Phase 2- Position and Pathfind – ‘Are You Effectiveness or Efficiency Focused when Positioning Your Organization’s Future?’-06.16.20

by Peter A. Arthur-Smith, Leadership Solutions, Inc.®

Effectiveness is about innovation, breakthroughs and wise investments; whereas efficiency is about fiscal correctness, fine-tuning and squeezing.” The Author

 There’s plenty of room for our organizations to operate in more effective ways: through innovation, breakthroughs and utilization of resources. Resources include viewing people talent as their most valuable asset. In fact, that’s part of the issue: so many of them have become so efficiency obsessed, in order to make money – where ‘efficiency’ is the antithesis of ‘effectiveness’– that countless numbers have likely lost sight of their bigger-picture – imaginative, sustained, profitable growth.

‘Effectiveness’ is the forest and ‘efficiency’ covers the trees. By being blinded toward so many effectiveness issues, they minimize the possibility of some real people, product-service and organizational breakthroughs. If they could just switch that obsession from efficiency to effectiveness, they would probably be so much more successful. They spoil relations with their people because of it.

»Efficiency and its Antidote – As we’ve indicated on several occasions, efficiency is more about controlling costs and ‘doing things right’; whereas effectiveness is more about investing-in and ‘doing the right things.’ We seem to have become totally blindsided by efficiency over more recent years, especially as other smart economies – like Germany and Japan after the war years; and more recently China, India, Bangladesh, Mexico and Brazil – started to compete against established US market leaders.

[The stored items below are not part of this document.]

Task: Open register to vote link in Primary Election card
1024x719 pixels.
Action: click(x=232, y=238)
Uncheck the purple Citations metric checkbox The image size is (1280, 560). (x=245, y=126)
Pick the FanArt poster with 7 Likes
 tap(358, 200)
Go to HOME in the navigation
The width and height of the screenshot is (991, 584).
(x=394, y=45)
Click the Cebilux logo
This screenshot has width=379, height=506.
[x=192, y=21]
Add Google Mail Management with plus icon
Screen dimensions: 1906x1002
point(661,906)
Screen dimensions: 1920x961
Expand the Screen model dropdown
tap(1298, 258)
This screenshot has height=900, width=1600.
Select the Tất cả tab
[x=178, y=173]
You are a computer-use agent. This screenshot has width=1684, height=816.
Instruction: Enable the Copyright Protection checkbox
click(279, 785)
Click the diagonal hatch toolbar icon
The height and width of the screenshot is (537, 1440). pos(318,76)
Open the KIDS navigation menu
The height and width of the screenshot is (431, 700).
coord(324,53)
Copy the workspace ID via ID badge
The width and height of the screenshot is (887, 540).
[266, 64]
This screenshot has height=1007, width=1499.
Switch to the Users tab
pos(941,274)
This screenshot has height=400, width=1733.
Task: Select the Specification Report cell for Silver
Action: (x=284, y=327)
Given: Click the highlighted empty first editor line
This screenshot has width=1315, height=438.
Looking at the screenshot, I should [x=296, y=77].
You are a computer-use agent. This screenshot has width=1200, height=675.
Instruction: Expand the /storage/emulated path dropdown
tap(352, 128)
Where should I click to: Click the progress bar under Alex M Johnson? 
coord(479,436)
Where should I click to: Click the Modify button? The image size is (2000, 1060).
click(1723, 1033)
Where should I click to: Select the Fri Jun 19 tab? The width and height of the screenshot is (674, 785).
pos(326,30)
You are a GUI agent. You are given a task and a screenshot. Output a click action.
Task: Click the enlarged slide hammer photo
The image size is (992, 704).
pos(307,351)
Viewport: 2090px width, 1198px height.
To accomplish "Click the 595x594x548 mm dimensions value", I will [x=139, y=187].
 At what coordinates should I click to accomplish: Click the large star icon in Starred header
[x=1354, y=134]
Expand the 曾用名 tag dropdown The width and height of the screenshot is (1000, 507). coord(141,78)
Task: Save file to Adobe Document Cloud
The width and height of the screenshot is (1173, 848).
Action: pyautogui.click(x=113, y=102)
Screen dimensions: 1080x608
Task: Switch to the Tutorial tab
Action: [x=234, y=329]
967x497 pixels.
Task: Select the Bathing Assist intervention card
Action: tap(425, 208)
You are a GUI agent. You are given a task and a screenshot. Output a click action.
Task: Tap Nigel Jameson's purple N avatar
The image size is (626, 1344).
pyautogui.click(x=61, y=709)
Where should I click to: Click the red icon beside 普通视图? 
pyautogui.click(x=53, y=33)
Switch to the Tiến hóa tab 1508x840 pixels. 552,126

The response within US organizations was to economize – efficiency – rather than innovate by way of effectiveness.

 A likely better strategy is to place more emphasis on effectiveness, where you are likely to make bigger strides; especially through the use of effective breakthrough teams. Such a mode needs to be backed-up by governments creating stronger patent-copyright protections. More work needs to be done to ensure predators pay appropriate compensation for pirating intellectual property within certain reasonable time spans. At the same time, organizations ought to pay more attention to protecting their intellectual property for prudent periods of time, too – say 5-10 years.

Effectiveness also means dividing markets into Premium, Value-added and Economy tiers. However, efficiency-minded executives are likely to push against that notion because of their concerns about increasing ‘overhead’ due to having special discrete teams. Tell that to the smart car dealers, who focus specifically on these three market tiers. Explain it also to consumer brand oriented companies that have products for all three tiers.

 You also have restaurateurs who cater to high-paying customers through fine-dining, mid-level diners with good quality food, and then the economy, fast-food houses with basic offerings. More organizations should follow this model, or else just stick with their particular ‘knitting’ in their one tier, marketplace segment – be that ‘premium,’ ‘value-added’ or ‘economy’ products or services.

 »Effective Innovation to Replace Acquisitions – So many large organizations become particularly adept at command-and-control efficiency that it undermines their ability to innovate. For that reason they pursue the acquisition trail on a regular basis to buy innovative and profitable enterprises. They become extremely ‘efficient’ at both acquiring and shedding those entities, too.

It’s too bad that staff or ‘contributors’ on the acquired side become like wartime casualties, or collateral damage or just ‘pairs-of-hands’ to be discarded. No wonder frontline people feel somewhat alienated toward executives and the idea of acquisitions. They find at one moment they are working hard to help their venture to succeed and then the next moment they are pushed into another culture or dispensed with because their expertise just duplicates what’s already in their efficiency-minded, acquirer’s hands.

So often for efficiency reasons, the founders or acquired leaders are either pushed out or leave within a short space of time – unhappy with their new masters – and the acquired entity slowly but surely begins to morph into a conventionally managed, likely less profitable enterprise.  In fact, with efficiency rather than effectiveness as an acquirer’s guiding principle, they may well overlook that any acquired leadership could’ve been better than their own. So they end up being penny-wise and pound-foolish.

In the end, if it doesn’t meet their efficiency norms, it will be either sold off or closed-down altogether. This is the way command-and-control, efficiency based enterprises ‘innovate’ through acquisitions. Again, it falls under Schumpeter’s view of ‘creative destruction;’ although some might call it ‘short-sighted disruption.’ So, if you find yourself in a leadership team role and start hearing about acquisitions, do your best to get your colleagues to sincerely ask the question: “Could we do better by being more effective?”